A couple of the key values that give foundation to my life and work are being of service to others and lifelong learning. Problems that create harm or suffering for people are problems that I want to work on, especially if I will have the opportunity to learn new concepts or skills along the way. My clinical training as a physical therapist and my research training in epidemiology and statistics lead me to be interested in large scale problems at the health system and even population level related to rehabilitation.
School of Integrated Health Sciences -
University of Nevada, Las Vegas
Daniel L. Young
1. What makes a problem interesting and worthwhile for you to want to tackle?
First understanding the scope and scale of the problem, then designing implementation efforts to correct deficiencies while at the same time testing the effectiveness (real world effects) of those interventions. These are the types of problems that are interesting and worthwhile to me. Most of my work is focused on understanding the harms caused by too much bed rest among hospital inpatients and how to promote more regular and appropriate activity and mobility among these patients.
2. What impact has CTF support had on your work?
I have been interested in improving the care of hospitalized patients since the beginning of my career as a physical therapist. When people come to the hospital with a medical problem they typically spend too much time not moving and in bed.
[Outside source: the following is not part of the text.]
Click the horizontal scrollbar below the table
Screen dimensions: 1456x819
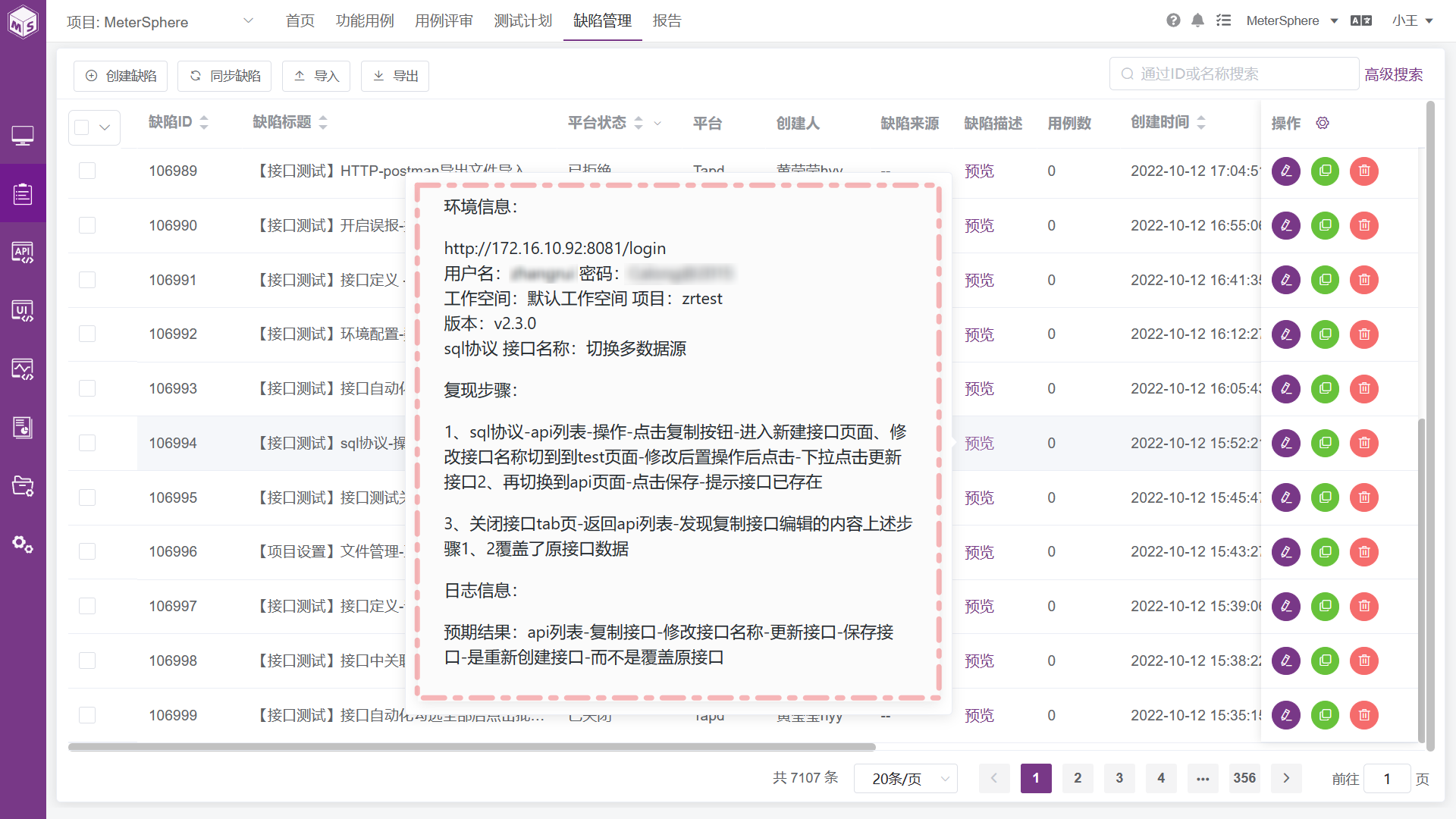click(472, 747)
This immobility and inactivity quickly weakens the body and creates new problems for the person on top of the original medical problem for which they were hospitalized. In 2007 I came to the University of Nevada, Las Vegas to begin working on understanding and correcting this problem. In 2016 I began a collaborative relationship with a group of clinician scientists at Johns Hopkins who were interested in this same problem. Together we have created a systematic approach to addressing the hospital immobility problem. Preliminary success within the Johns Hopkins system now needs to be adapted and tested in other hospital systems.
During my years at UNLV I had the privilege to work with Cyrus Tang and get to know about the work of his Foundation. In 2019 Foundation leaders and I talked with rehabilitation and medical leaders at the Jiangsu Shengze Hospital about the possibility of implementing the Johns Hopkins Activity and Mobility Program there. They were enthusiastic about the opportunity and we initiated a partnership, facilitated by the Foundation, to implement and test JH-AMP at the first mainland Chinese Hospital. Because of the Foundation we have begun this work, have eager engaged partners in China, and look forward to improving the care of the people there.
3. What inspires you to give back?
I have had the opportunity to travel and see how and where people live all over the world. The extremely fortunate circumstances of my life compared to my observation of others lives is a big part of my motivation to give back. So many people are smart, hard working, and kind and just need the opportunity to succeed by being put into an environment where their efforts can bear fruit. Sharing knowledge and resources with others is incumbent on me because of my success. Service to others, that I have engaged in, has also given me inner peace and satisfaction that helps to sustain my interest and effort to give. I feel a duty to serve and then am rewarded with joy when I do.